There are several other historical lessons that we can learn from: kayaking, bicycling and kite boarding all experienced phenomenal growth and a rise in safety issues. The industries resisted at first but finally realized that from a liability and moral standpoint, embracing safety is in everyone’s best interest. 20 plus years ago as plastic kayaks brought kayaking to the masses, none of the advertisers showed helmet or lifejacket use. Now everyone gets it, same with bicycle helmets and kite safety equipment.

How hard will it be? What steps would need to be taken? Who would benefit and who would be hurt? I presented a SUP session at the National Drowning Prevention Alliances 2013 symposium.
http://www.slideshare.net/SuncoastMeetings/stand-up-paddleboard-challenges-and-opportunities
In the presentation I related that SUP could be the greatest boon to water safety of it could be its worst nightmare. Imagine if every paddleboarder has the knowledge of what drowning looks like and has been taught how to use their board to make a safe rescue!! Thousands of SUP lifesavers on our nation’s waterways! Municipalities will be clamoring for access and more paddlers. I’d love to see a “National SUP Patrol” patterned after the National Ski Patrol.
The flip side of this coin (and what we currently have) is a product that allows a marginal or non-swimmer to get into a life threatening situation that they have neither the knowledge nor equipment to extricate themselves from. We have seen fatalities and we will see more.

● **Given material**

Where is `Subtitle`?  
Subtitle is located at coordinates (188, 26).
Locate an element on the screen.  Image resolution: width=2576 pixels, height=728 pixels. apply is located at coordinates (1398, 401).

● **Task description**
Condense the paragraph of the paddleboard safety text that begins "There are several other historical lessons", keeping its main facts.

● **Answer to this exercise**
Kayaking, bicycling and kite boarding all grew enormously and saw more safety problems. Their industries resisted at first, then recognized that embracing safety is in everyone's interest, both for liability and moral reasons. More than 20 years ago, when plastic kayaks brought kayaking to the masses, no advertisers showed helmets or lifejackets. Now that is widely understood, as it is with bicycle helmets and kite safety equipment.